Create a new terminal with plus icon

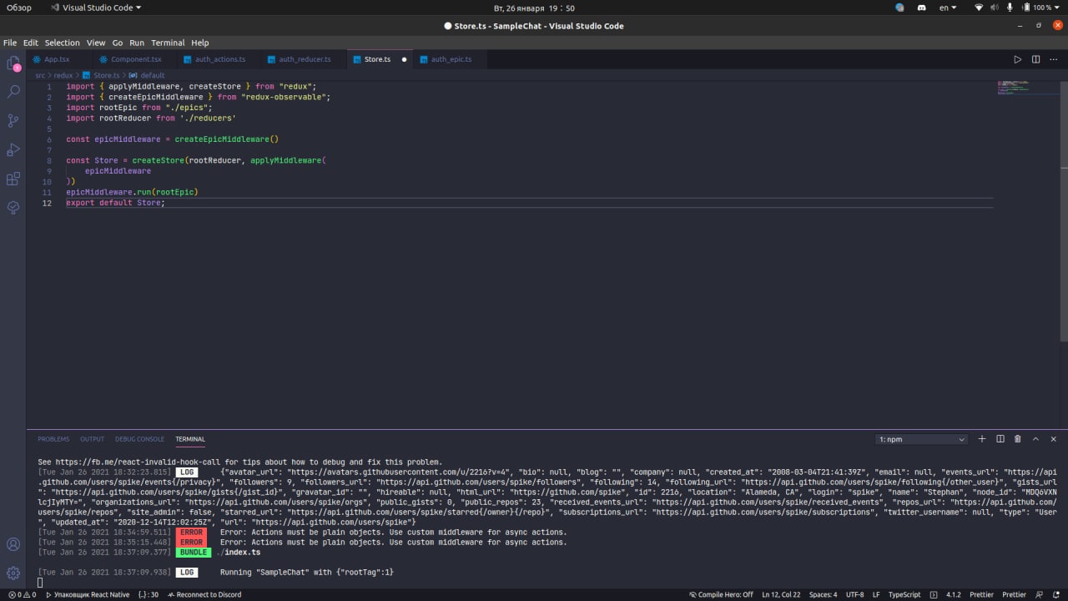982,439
...
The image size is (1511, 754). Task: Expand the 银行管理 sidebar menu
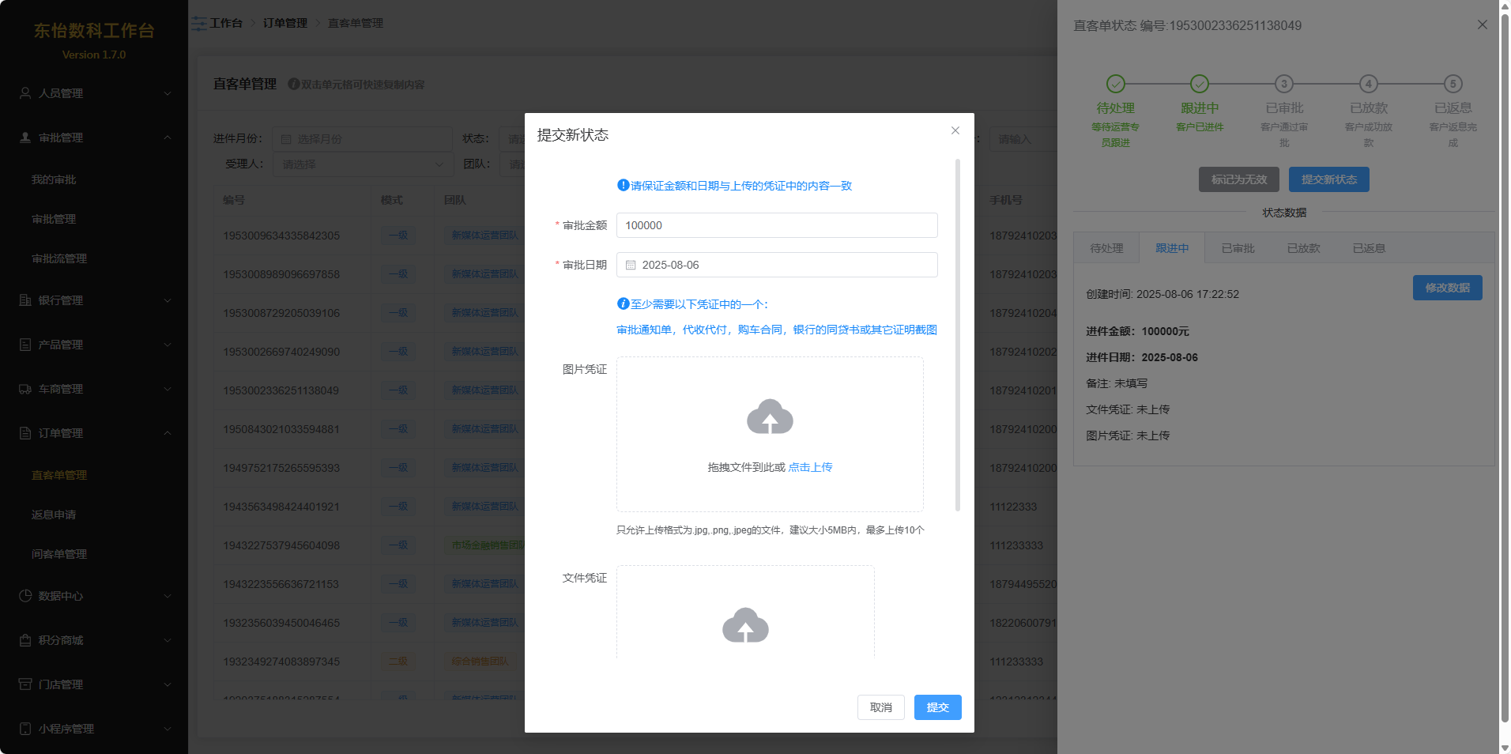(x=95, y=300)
==
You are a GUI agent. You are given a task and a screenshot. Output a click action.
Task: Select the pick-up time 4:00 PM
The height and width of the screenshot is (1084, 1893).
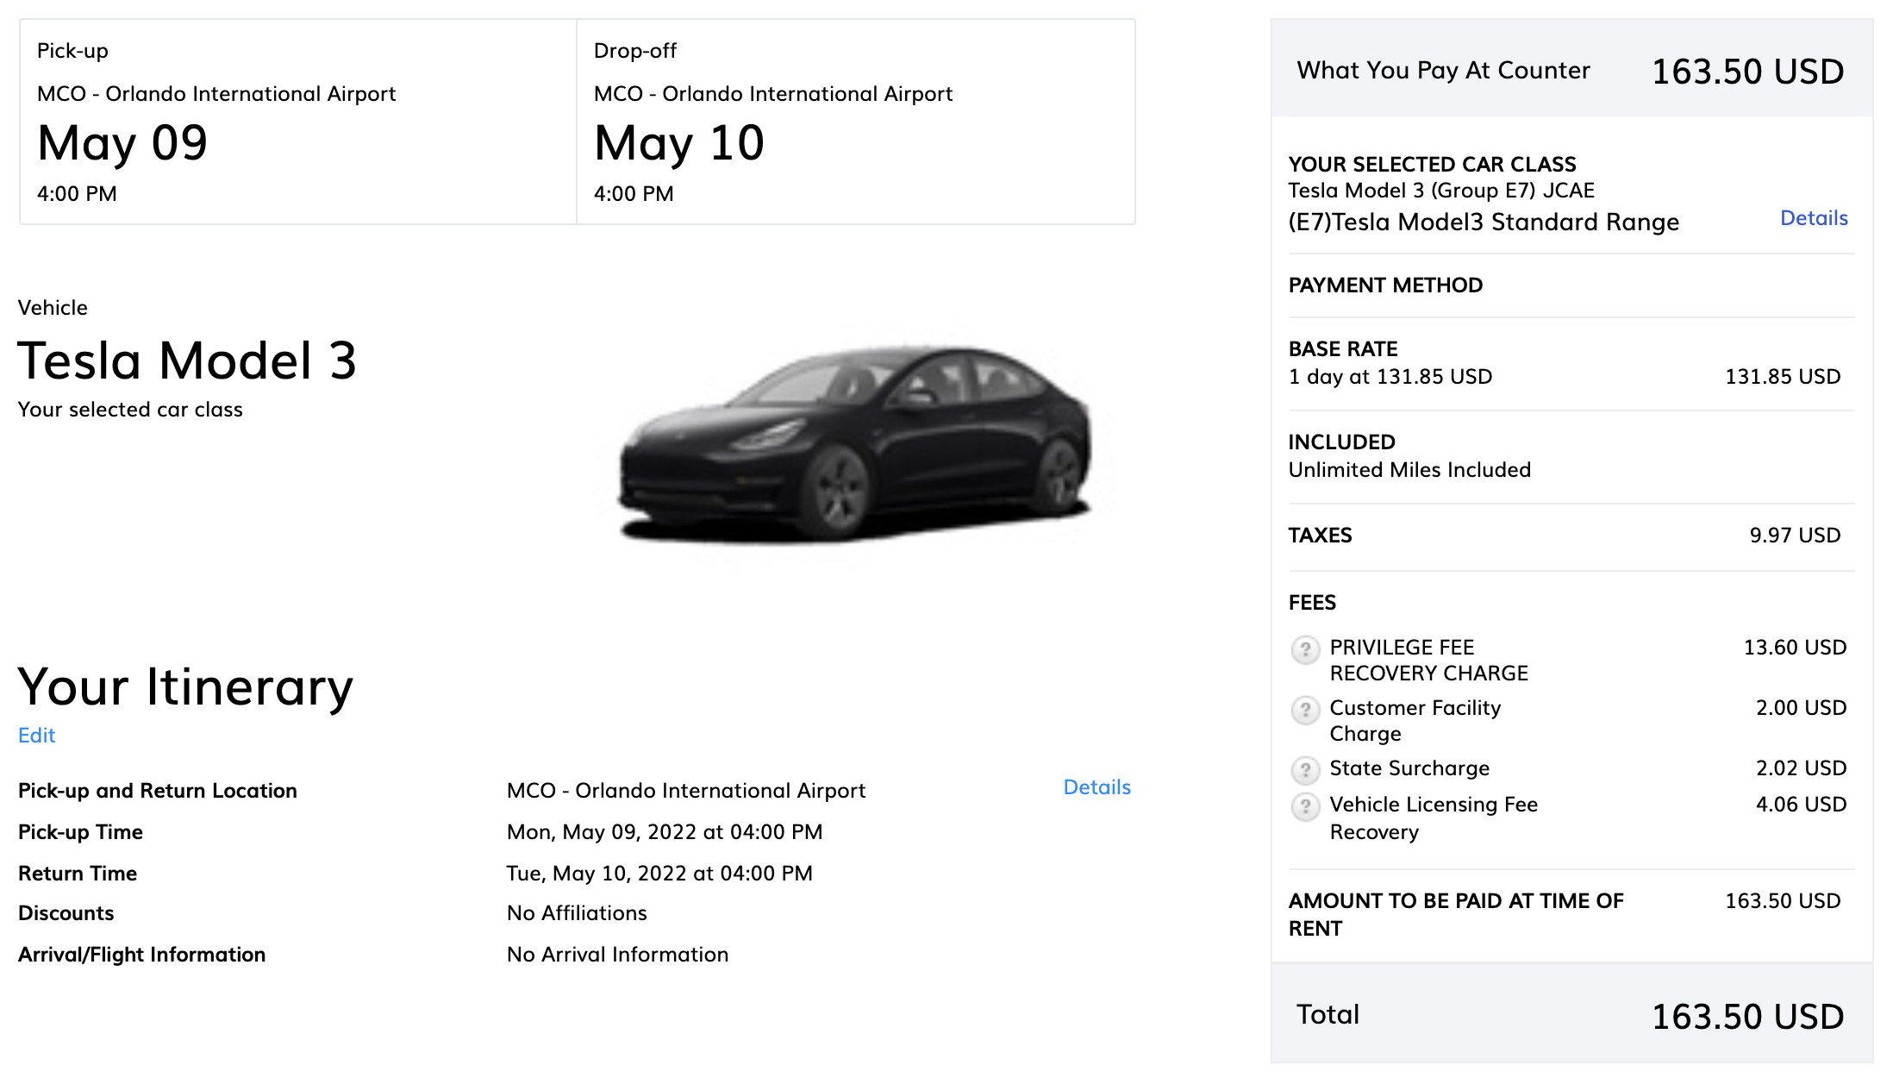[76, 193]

__The exercise__.
Rewrite the part that opens with the line containing "The image size" and closes with the line containing "(x=95, y=300)", replacing "Expand" with "Open" and leaving all else unchanged. Give only these lines, without the pictures.

__Solution to this problem__.
The image size is (1511, 754). Task: Open the 银行管理 sidebar menu
(x=95, y=300)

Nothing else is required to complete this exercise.